Just finished Text Mining with R course on Datacamp,really excited to apply my new skills into practice!!!. The dataset which I will be using can be found here.It contains Elon Musk’s tweets from 2010-06-04 to 2017-04-05.It includes Tweet ID, Date & Time Tweet was created, Tweets & Mentions.
I will be using the following packages
library(tidyverse)
library(wordcloud)
library(RColorBrewer)
library(qdap)
library(tm)
library(gridExtra)
library(dendextend)
library(ggthemes)
library(RWeka)
library(tidytext)
library(textdata)
library(lubridate)
library(anytime)
theme_func <- function() {
theme_minimal() +
theme(
text = element_text(family = "serif", color = "gray25"),
plot.subtitle = element_text(size = 12,hjust = 0.5,color = "gray45"),
plot.caption = element_text(color = "gray30"),
plot.background = element_rect(fill = "gray95"),
plot.margin = unit(c(5, 10, 5, 10), units = "mm"),
plot.title = element_text(hjust = 0.5),
strip.text = element_text(color = "white")
)
}
data <- read_csv("elonmusk_tweets.csv")
str(data)## tibble [2,819 x 3] (S3: spec_tbl_df/tbl_df/tbl/data.frame)
## $ id : num [1:2819] 8.50e+17 8.49e+17 8.49e+17 8.49e+17 8.48e+17 ...
## $ created_at: POSIXct[1:2819], format: "2017-04-05 14:56:29" "2017-04-03 20:01:01" ...
## $ text : chr [1:2819] "b'And so the robots spared humanity ... https://t.co/v7JUJQWfCv'" "b\"@ForIn2020 @waltmossberg @mims @defcon_5 Exactly. Tesla is absurdly overvalued if based on the past, but tha"| __truncated__ "b'@waltmossberg @mims @defcon_5 Et tu, Walt?'" "b'Stormy weather in Shortville ...'" ...
## - attr(*, "spec")=
## .. cols(
## .. id = col_double(),
## .. created_at = col_datetime(format = ""),
## .. text = col_character()
## .. )
Lets have a look at some of the latest tweets from him.
## [1] "b'And so the robots spared humanity ... https://t.co/v7JUJQWfCv'"
## [2] "b\"@ForIn2020 @waltmossberg @mims @defcon_5 Exactly. Tesla is absurdly overvalued if based on the past, but that's irr\\xe2\\x80\\xa6 https://t.co/qQcTqkzgMl\""
## [3] "b'@waltmossberg @mims @defcon_5 Et tu, Walt?'"

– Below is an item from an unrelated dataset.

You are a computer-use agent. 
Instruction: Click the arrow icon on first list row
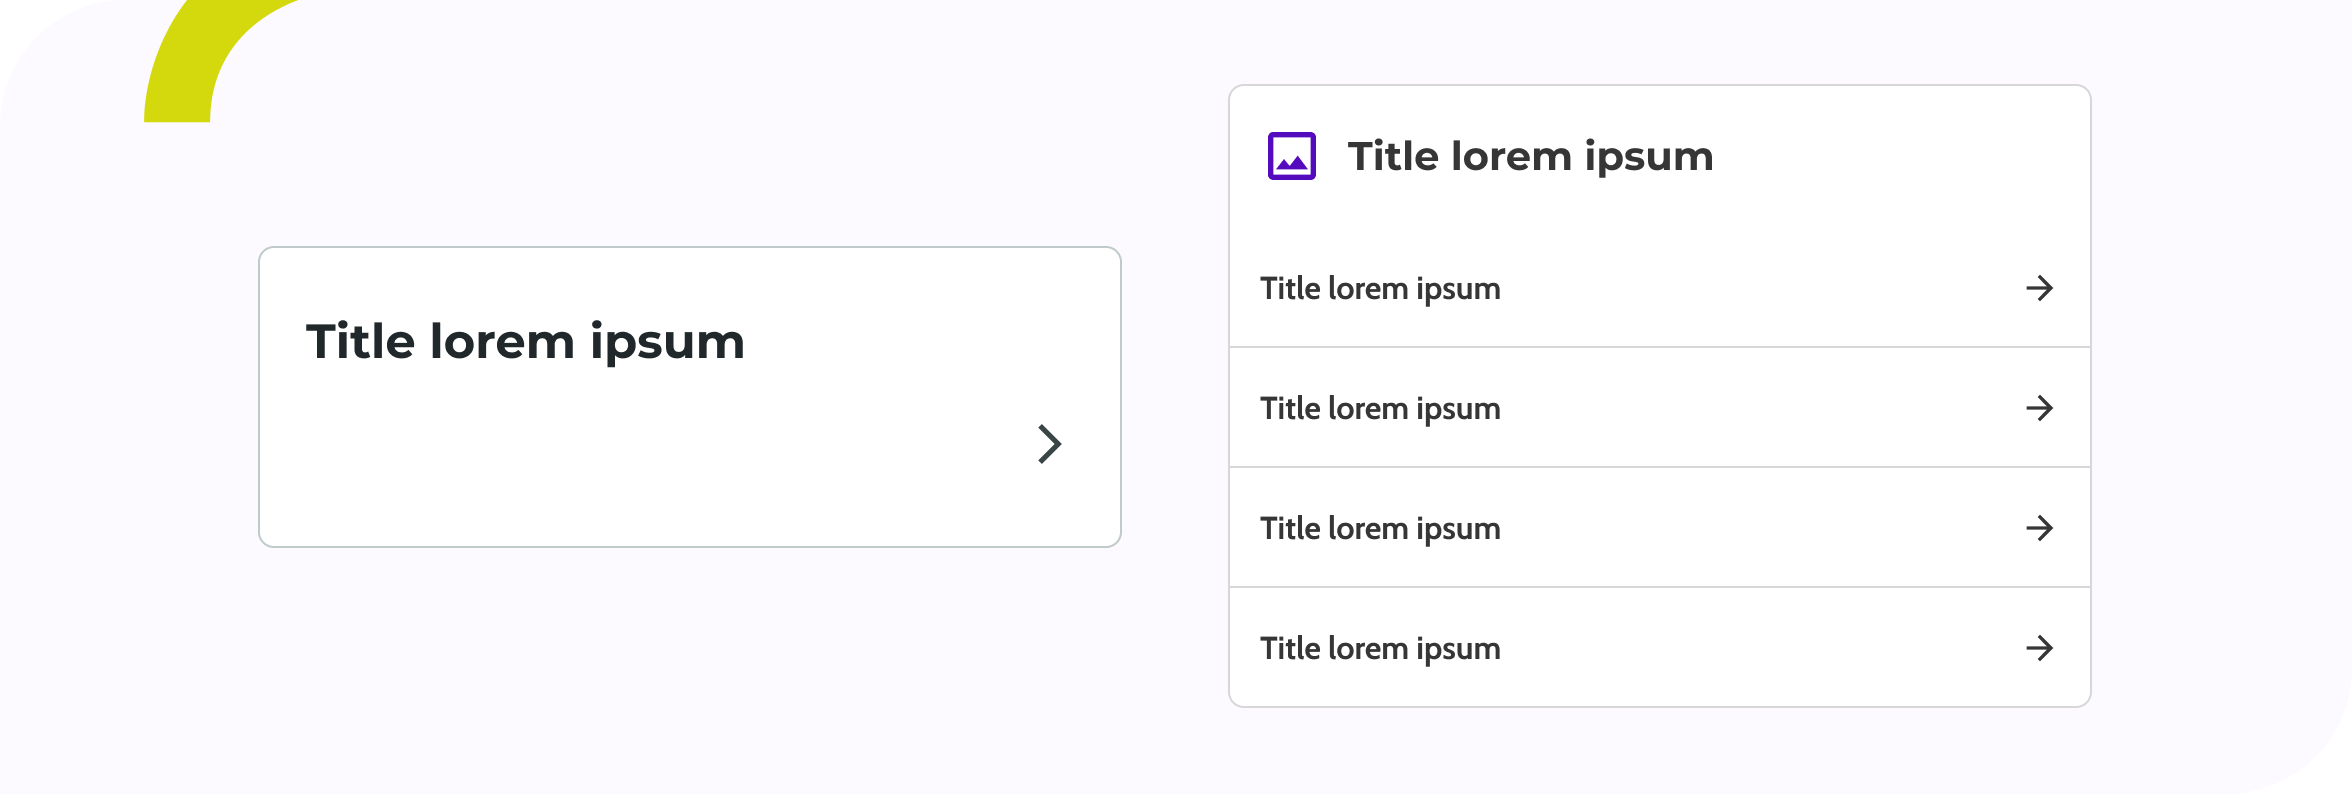(x=2039, y=288)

## [4] "b'Stormy weather in Shortville ...'"
## [5] "b\"@DaveLeeBBC @verge Coal is dying due to nat gas fracking. It's basically dead.\""
Which includes converting all letters to lower case, removing URL, removing anything other than English letter and space, removig stopwords,extra white space and perform stemming.
clean_corpus <- function(corpus) {
# Transform to lower case
corpus <- tm_map(corpus, content_transformer(tolower))
# remove URLs
removeURL <- function(x) gsub("http[^[:space:]]*", "", x)
corpus <- tm_map(corpus, content_transformer(removeURL))
# remove anything other than English letters or space
removeNumPunct <- function(x) gsub("[^[:alpha:][:space:]]*", "", x)
corpus <- tm_map(corpus, content_transformer(removeNumPunct))
# Strip whitespace
corpus <- tm_map(corpus, stripWhitespace)
# Add more stopwords
corpus <- tm_map(corpus,removeWords, words = c(stopwords("en"),"brt","amp","s"))
#stemming
corpus <- tm_map(corpus, stemDocument)
return(corpus)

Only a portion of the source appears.